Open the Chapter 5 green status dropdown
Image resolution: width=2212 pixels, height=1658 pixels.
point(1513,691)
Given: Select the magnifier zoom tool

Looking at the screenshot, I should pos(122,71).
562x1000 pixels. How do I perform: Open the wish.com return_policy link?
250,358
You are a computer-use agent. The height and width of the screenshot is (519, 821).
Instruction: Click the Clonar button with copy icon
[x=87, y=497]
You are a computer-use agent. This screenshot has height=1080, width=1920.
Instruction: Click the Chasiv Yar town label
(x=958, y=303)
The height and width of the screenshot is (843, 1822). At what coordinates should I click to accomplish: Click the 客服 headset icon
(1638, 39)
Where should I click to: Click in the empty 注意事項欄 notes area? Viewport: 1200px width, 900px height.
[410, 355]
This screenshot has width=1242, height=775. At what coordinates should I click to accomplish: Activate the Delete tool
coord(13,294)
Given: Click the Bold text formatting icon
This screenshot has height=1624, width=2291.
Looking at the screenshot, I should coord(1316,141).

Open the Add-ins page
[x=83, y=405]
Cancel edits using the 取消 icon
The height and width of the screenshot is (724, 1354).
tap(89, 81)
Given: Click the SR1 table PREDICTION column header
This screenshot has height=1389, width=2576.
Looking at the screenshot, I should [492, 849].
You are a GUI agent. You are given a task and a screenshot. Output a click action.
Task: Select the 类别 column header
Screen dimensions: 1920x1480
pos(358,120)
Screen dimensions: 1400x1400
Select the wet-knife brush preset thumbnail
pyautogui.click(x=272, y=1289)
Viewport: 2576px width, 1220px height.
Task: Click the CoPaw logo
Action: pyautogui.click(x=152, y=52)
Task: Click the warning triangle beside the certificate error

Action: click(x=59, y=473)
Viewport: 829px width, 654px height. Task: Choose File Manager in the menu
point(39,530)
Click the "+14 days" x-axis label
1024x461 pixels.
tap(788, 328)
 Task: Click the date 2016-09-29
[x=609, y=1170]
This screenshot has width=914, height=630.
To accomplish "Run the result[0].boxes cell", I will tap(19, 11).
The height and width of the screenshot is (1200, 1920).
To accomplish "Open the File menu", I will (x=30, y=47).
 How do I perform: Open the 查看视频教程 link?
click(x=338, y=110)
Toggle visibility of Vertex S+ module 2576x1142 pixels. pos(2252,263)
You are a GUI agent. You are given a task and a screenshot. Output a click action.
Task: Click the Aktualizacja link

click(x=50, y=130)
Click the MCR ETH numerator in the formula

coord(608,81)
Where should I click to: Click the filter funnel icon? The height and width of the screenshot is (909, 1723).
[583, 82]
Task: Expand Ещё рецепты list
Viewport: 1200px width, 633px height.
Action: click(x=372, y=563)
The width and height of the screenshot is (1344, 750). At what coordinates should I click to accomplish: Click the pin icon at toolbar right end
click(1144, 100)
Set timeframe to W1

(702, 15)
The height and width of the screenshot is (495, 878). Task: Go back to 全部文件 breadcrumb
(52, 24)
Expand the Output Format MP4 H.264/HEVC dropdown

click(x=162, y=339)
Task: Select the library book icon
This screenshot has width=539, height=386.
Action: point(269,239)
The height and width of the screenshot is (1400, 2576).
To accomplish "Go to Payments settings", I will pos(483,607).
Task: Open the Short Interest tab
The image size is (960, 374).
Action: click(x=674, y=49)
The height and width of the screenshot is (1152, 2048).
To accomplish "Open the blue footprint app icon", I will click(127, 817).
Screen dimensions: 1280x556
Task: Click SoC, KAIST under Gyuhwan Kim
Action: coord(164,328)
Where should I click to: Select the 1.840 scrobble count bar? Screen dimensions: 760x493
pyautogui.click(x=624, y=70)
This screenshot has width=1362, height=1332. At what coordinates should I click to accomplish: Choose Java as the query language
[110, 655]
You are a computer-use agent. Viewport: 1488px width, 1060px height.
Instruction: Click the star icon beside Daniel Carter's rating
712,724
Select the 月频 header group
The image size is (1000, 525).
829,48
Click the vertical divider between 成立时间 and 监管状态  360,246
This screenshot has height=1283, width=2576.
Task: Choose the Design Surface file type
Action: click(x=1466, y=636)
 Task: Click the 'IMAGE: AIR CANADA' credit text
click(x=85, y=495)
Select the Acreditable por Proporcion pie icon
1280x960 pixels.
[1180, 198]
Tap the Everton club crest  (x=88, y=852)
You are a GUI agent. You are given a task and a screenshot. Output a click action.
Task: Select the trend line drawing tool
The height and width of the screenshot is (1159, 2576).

· · · ·

* WHAT IS NEEDED: Retype the records starting with the line that contains "The height and width of the screenshot is (1200, 1920)." and going on through the line that contains "Toggle visibility of", keeping every character as it appears.

* SOLUTION:
The height and width of the screenshot is (1200, 1920).
To accomplish "Open the File menu", I will (x=30, y=47).
 How do I perform: Open the 查看视频教程 link?
click(x=338, y=110)
Toggle visibility of Vertex S+ module 2576x1142 pixels. pos(2252,263)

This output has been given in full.